START DATASET RECORDS
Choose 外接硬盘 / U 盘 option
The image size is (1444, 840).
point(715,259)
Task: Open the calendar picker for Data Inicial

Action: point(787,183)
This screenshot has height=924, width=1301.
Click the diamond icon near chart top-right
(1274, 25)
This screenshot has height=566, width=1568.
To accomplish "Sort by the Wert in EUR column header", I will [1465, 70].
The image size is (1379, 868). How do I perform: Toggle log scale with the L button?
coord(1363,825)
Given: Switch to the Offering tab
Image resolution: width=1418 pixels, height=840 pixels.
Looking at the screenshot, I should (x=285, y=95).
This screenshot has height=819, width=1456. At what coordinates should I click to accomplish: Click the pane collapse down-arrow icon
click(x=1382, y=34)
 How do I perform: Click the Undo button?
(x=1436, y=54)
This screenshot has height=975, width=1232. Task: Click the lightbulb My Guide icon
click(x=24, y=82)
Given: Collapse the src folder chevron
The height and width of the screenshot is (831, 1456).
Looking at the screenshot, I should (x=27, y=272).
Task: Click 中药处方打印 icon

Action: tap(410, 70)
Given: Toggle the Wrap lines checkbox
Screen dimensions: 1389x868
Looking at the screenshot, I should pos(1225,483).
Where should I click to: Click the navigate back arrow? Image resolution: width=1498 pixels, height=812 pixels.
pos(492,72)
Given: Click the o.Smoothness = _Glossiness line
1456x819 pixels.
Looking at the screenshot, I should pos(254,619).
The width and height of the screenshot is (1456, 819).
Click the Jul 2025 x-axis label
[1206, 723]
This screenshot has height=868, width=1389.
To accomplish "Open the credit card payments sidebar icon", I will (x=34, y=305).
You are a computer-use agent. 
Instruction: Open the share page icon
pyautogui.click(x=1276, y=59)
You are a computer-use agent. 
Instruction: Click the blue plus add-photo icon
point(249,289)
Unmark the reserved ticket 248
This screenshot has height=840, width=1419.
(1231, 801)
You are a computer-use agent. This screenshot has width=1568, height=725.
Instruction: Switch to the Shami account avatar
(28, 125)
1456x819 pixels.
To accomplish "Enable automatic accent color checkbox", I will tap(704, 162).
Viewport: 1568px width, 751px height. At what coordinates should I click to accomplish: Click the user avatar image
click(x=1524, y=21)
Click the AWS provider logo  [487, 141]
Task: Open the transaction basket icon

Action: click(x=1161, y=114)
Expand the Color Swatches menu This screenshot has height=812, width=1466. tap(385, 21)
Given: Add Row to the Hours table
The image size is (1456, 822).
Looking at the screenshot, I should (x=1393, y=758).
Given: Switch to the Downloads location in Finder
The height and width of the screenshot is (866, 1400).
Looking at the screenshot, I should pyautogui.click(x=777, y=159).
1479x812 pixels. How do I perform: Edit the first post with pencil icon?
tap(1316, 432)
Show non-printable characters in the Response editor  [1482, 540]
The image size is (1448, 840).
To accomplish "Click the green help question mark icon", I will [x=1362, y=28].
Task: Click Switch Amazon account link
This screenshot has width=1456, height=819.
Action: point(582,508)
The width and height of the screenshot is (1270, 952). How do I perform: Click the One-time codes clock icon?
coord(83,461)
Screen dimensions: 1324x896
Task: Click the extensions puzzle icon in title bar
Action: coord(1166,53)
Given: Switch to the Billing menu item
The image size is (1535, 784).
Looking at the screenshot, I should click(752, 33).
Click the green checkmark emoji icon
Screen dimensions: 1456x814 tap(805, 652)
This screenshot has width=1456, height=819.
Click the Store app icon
END DATASET RECORDS
#### EXERCISE GOAL
Show every line above in which the word "Given" appears.

#### EXERCISE RESULT
Given: Switch to the Offering tab
Given: Collapse the src folder chevron
Given: Toggle the Wrap lines checkbox
Given: Click the o.Smoothness = _Glossiness line
Given: Add Row to the Hours table
Given: Switch to the Downloads location in Finder
Given: Switch to the Billing menu item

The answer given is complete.